The next room was even larger than the previous one, and where there had been somberness and gloom in the long, imposing hallway, sunlight poured into the throne room through ceiling-high paned windows that flanked the throne and the path that led to it. There was a large stairway at the end of that path that was even bigger and had even more stairs than the one in the foyer of their home, and just like that one it split in two ways at the very top that actually led to the same place, and Ignis wondered if the king had a favorite side for going up and down or if he just picked one at random. 

He was standing quite regally at the very top, and there was a boy a little younger than Ignis with black hair and big blue eyes standing next to the king’s throne and poking his finger along the crevices of the intricate carvings in the armrests. He and Ignis looked at each other in that way that children had of immediately locating other children present and assessing them for potential friendship, and then the other boy went back to examining the carving in the wood, perhaps even more closely than before. 

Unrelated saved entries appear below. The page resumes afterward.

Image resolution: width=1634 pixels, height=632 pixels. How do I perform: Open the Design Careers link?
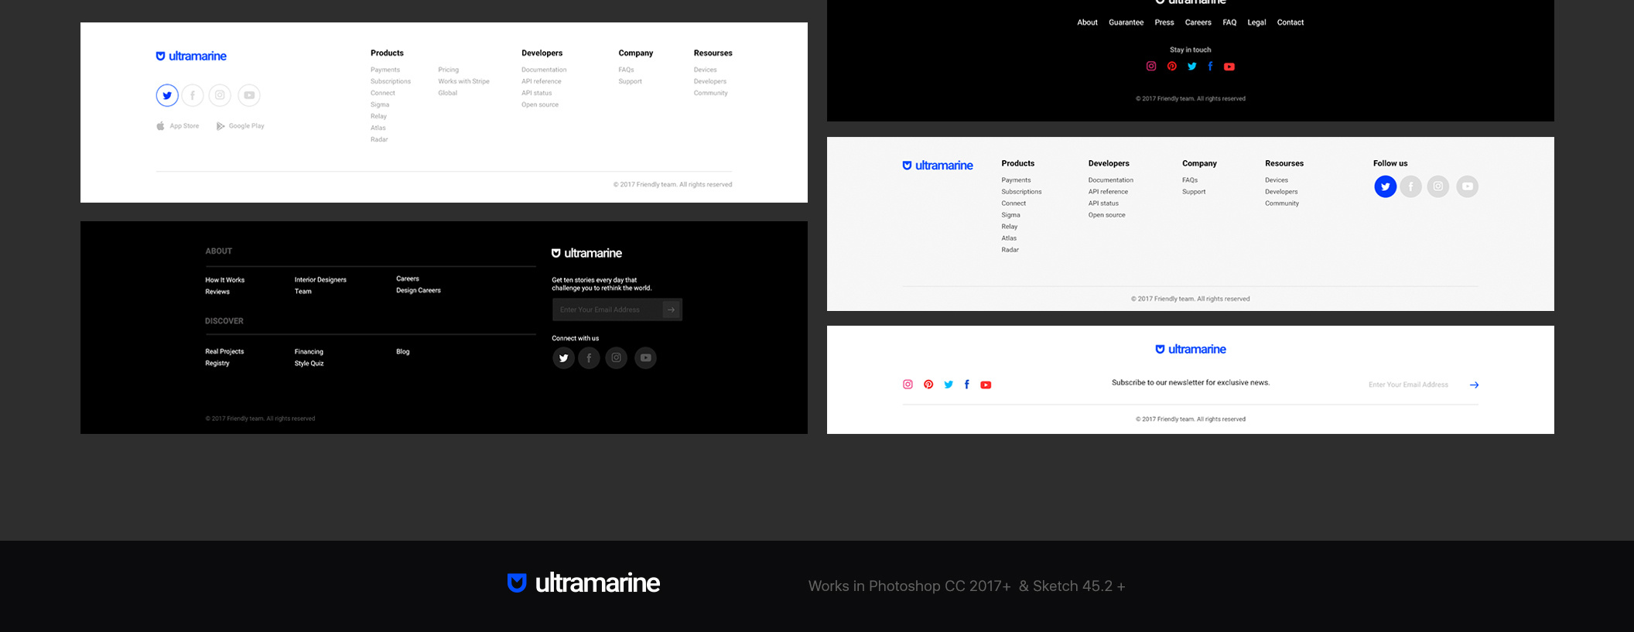pos(418,291)
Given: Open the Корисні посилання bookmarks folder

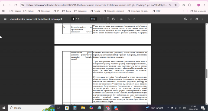Looking at the screenshot, I should point(113,11).
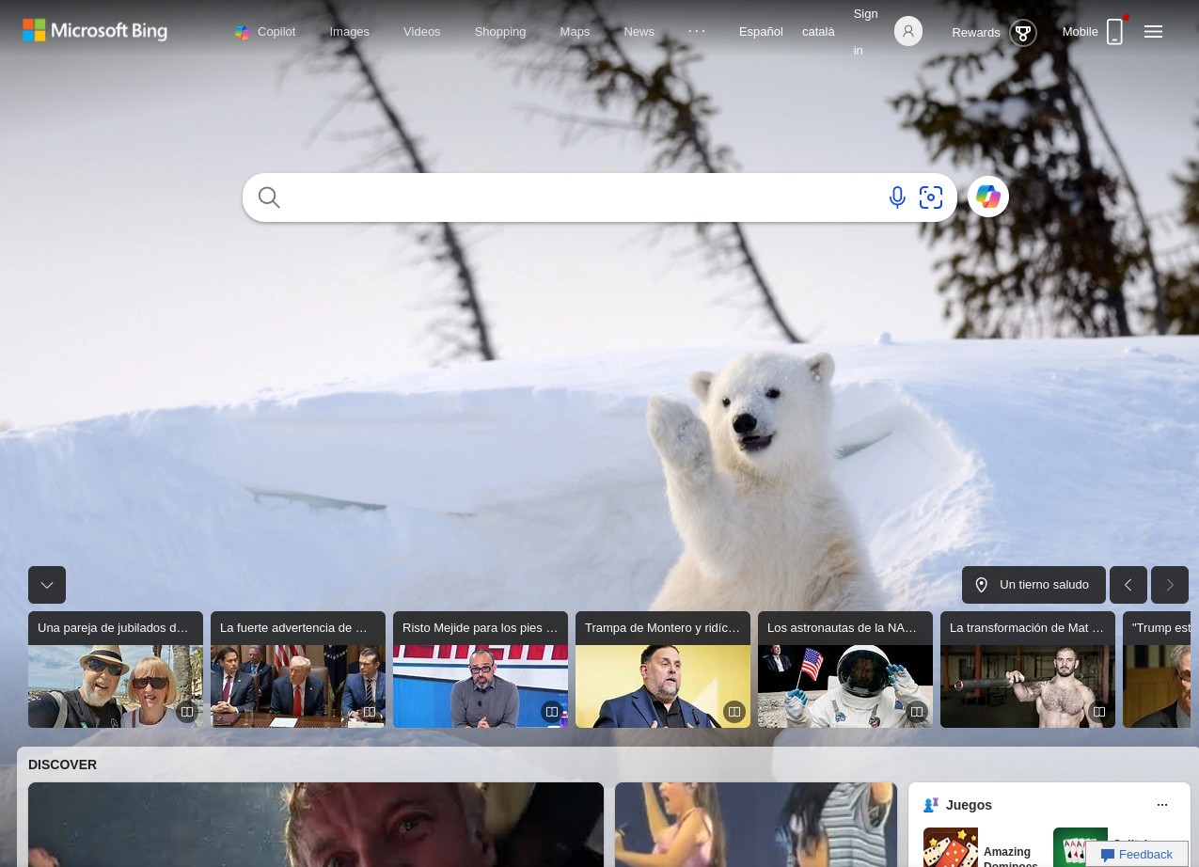Send Feedback via the button
The image size is (1199, 867).
tap(1144, 854)
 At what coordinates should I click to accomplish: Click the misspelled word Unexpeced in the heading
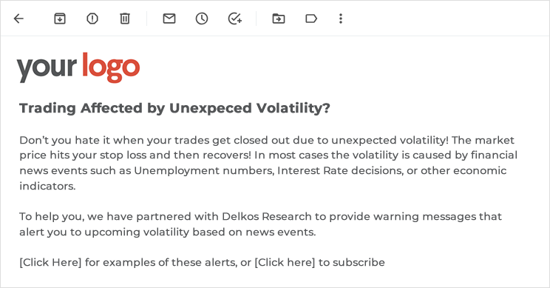pos(211,108)
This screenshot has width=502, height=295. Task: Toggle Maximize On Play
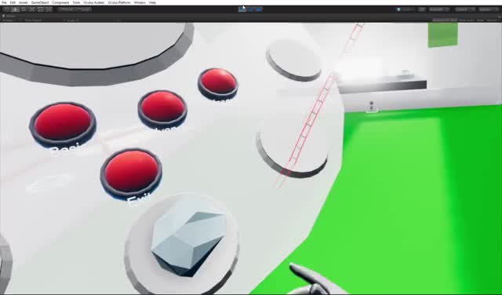tap(445, 20)
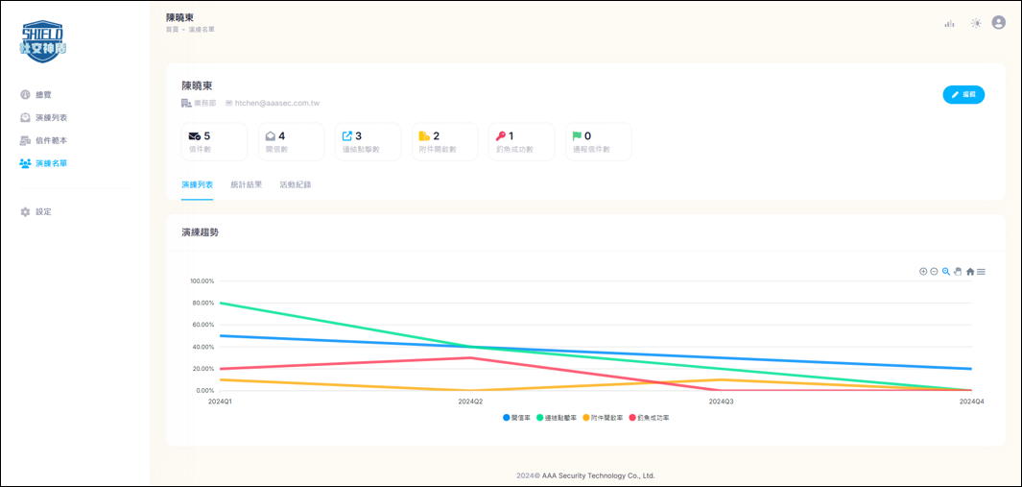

Mother and Father stopped at the middle platform, and Father bowed and Mother curtsied at the exact same time, so Ignis bowed, too.

“Lord Scientia. Lady Scientia. Thank you both for taking the time to meet with us this afternoon.” The king didn’t bow at all, but he had a very warm smile on his face and Ignis once again felt that mixture of liking him and being afraid of him at the exact same time. The king was wearing a black cape fastened with a gold chain and had his hands clasped in front of him, and then he unclasped them to gesture gracefully to the space next to him. “You may join me on the top platform today. I am afraid the prince is feeling quite shy, and likes to stay close to home.”

The prince didn’t look up at all, but he frowned and probably pretended not to notice he was being talked about. 

The Scientias ascended the last staircase (they chose the side that the king was standing on) and Father stood behind Ignis with his hands resting on his shoulders. 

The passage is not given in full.